Olvidate de los pesticidas químicos con estos 3 remedios caseros para curar pulgas en tus plantas
Estos tres remedios caseros utilizan ingredientes que probablemente ya tienes en tu cocina

Mantener un jardín en buen estado es todo un desafío. Ante la variedad de plantas que una persona puede tener, es necesario conocer muchos conceptos de jardinería para mantenerlas a salvo durante todo el año. En este caso, abordaremos el tratamiento de las pulgas, una plaga muy molesta e insistente que las afecta de diversas formas.
Las plantas suelen ser las más amadas en cualquier jardín, famosas por su aroma y belleza. Pero no sólo por sus dueños, sino también por distintas plagas como las pulgas. Para mantenerlas sanas y asegurar una floración espectacular año tras año, hay distintos remedios caseros que son los adecuados para atacar a estos insectos. Aunque a menudo se considera una tarea compleja, los expertos en jardinería brindaron sencillos tips para que esté sana y salva.
Adiós a las pulgas en las plantas
El primer y más clásico remedio es el agua con jabón blanco. Este método es ideal para plagas como pulgones y mosquitas blancas. Para prepararlo, simplemente mezcla una cucharada de jabón blanco rallado o líquido (sin perfume) en un litro de agua.
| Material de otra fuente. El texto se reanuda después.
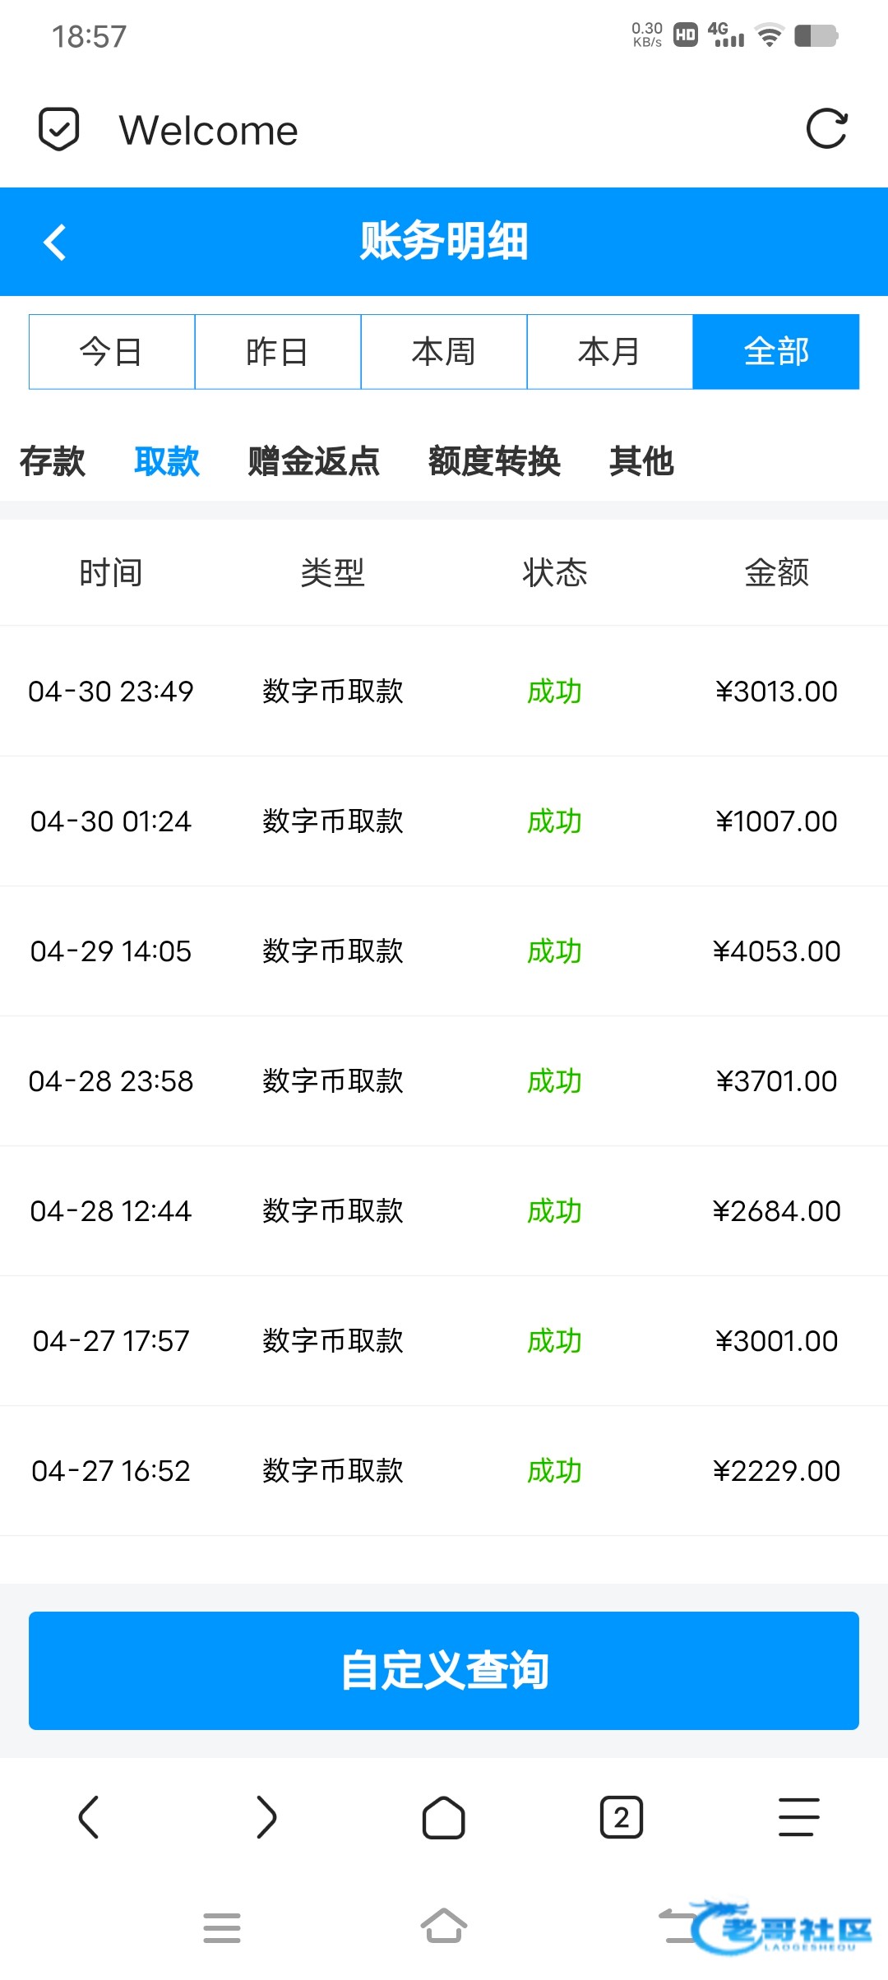Open the ¥3013.00 withdrawal record
The height and width of the screenshot is (1980, 888).
444,692
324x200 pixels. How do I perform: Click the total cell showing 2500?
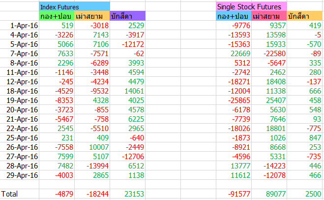pyautogui.click(x=304, y=194)
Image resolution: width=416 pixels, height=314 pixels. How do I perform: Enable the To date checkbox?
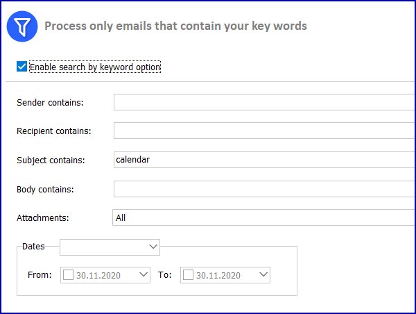tap(188, 275)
Aplica esta solución con un pulverizador directamente sobre las hojas afectadas, prestando especial atención a la parte inferior. Para evitar quemar la planta, hazlo por la tarde o en un día nublado. Puedes repetir el tratamiento cada 3 o 4 días hasta que la plaga desaparezca por completo.
Otro potente repelente es la mezcla de ajo y pimienta. Esta combinación no solo ahuyenta a los insectos, sino que también tiene propiedades antifúngicas. Para preparar este remedio, licúa dos dientes de ajo y una cucharadita de pimienta molida en un litro de agua. Deja reposar la mezcla por 24 horas y luego cuela el líquido antes de usarlo. Rocía las zonas afectadas de tus plantas para crear una barrera natural que mantendrá a las plagas a raya.
Para las plagas más persistentes, como orugas y escarabajos, el ají picante es un excelente disuasivo. Hierve un ají picante o una cucharadita de ají molido en un litro de agua durante 10 minutos. Una vez que se enfríe, cuela el líquido y añade un chorrito de jabón líquido para que la mezcla se adhiera mejor a las hojas. Este remedio es increíblemente eficaz y te ayudará a proteger tus plantas de los insectos más resistentes.